** Records supplied follows **

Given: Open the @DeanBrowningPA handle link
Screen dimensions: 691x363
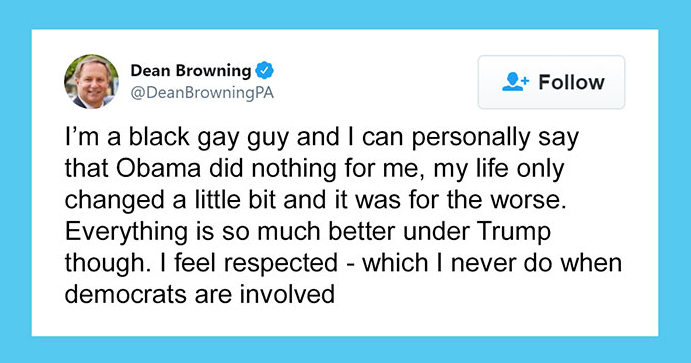Looking at the screenshot, I should point(202,93).
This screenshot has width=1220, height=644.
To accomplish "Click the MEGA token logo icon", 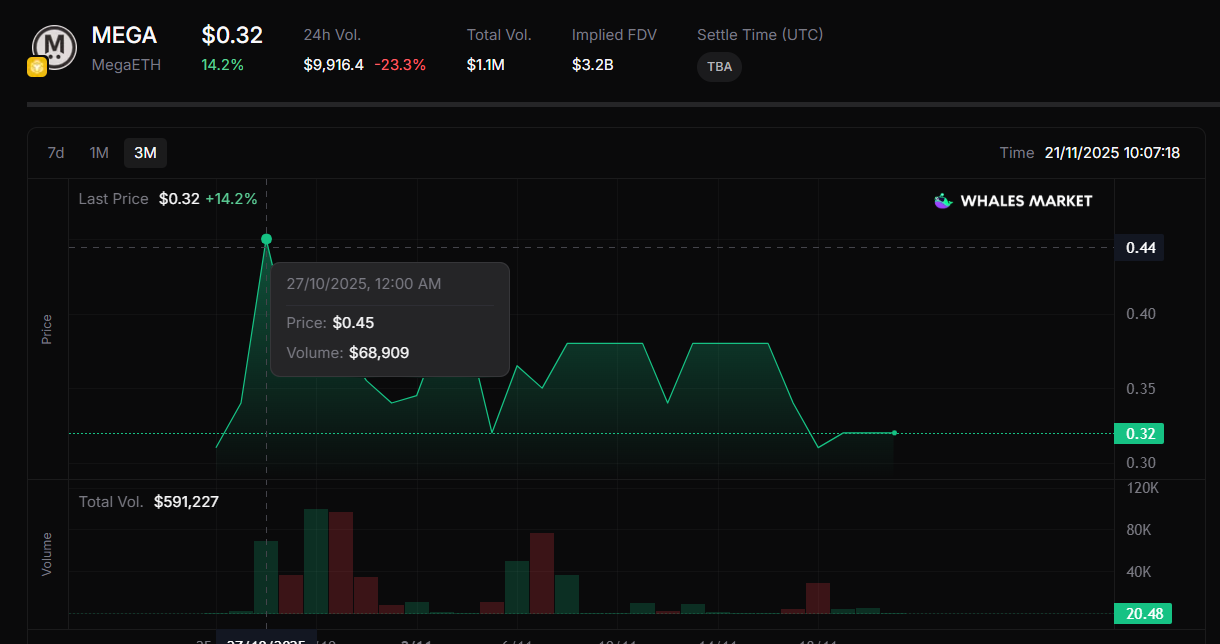I will click(54, 46).
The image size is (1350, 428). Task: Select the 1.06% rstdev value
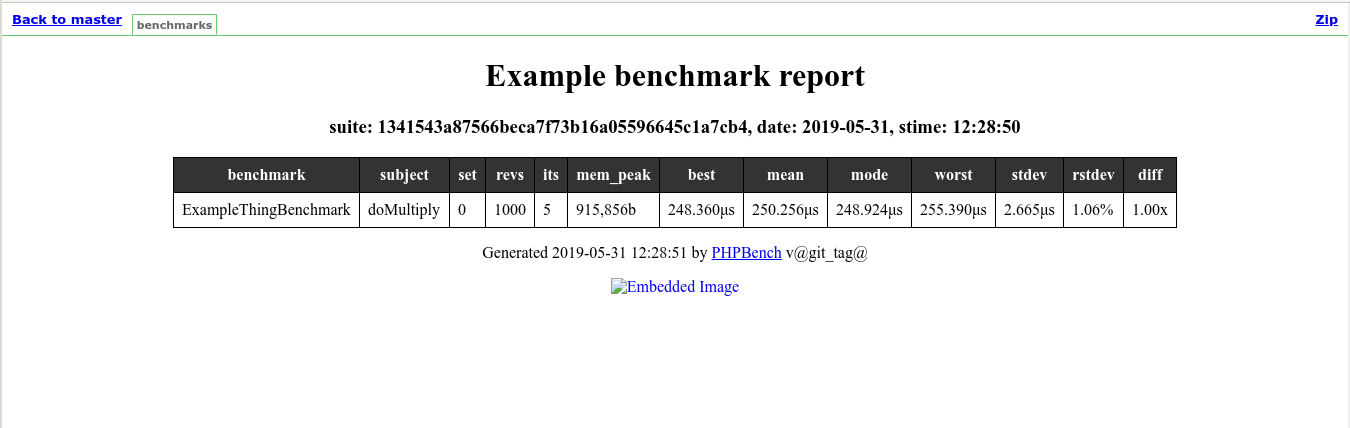click(x=1093, y=210)
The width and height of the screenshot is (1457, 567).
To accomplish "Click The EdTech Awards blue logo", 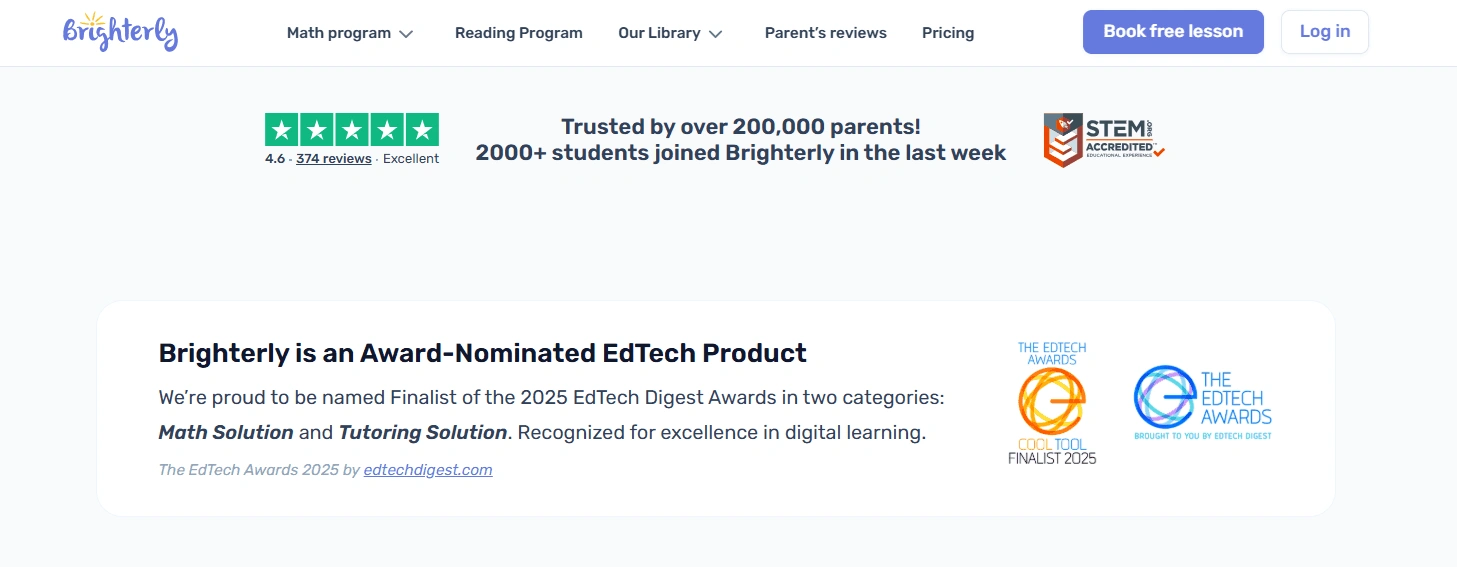I will tap(1203, 403).
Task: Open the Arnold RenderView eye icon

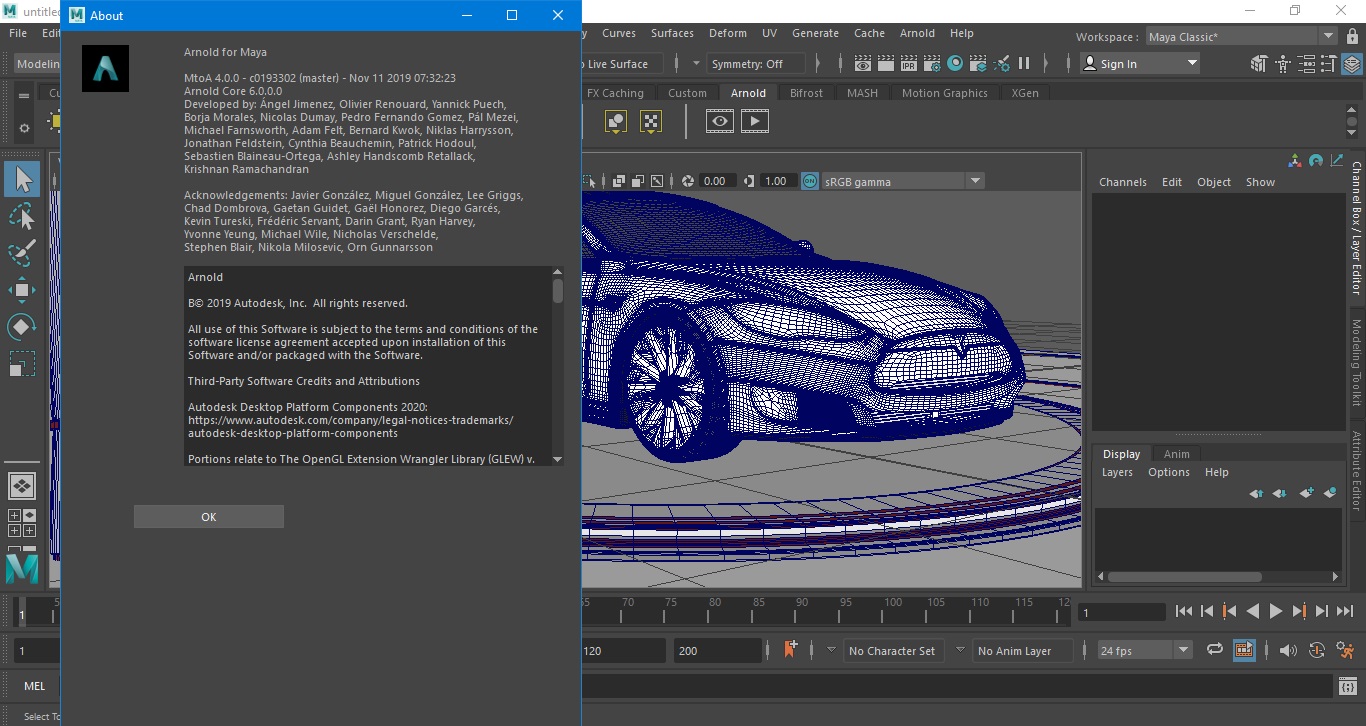Action: coord(720,122)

** End of Records supplied **

- **Instructions for the task**:
Take every line above that includes the string "width" and return it.

- **Answer space**:
This screenshot has width=1220, height=644.
The width and height of the screenshot is (1457, 567).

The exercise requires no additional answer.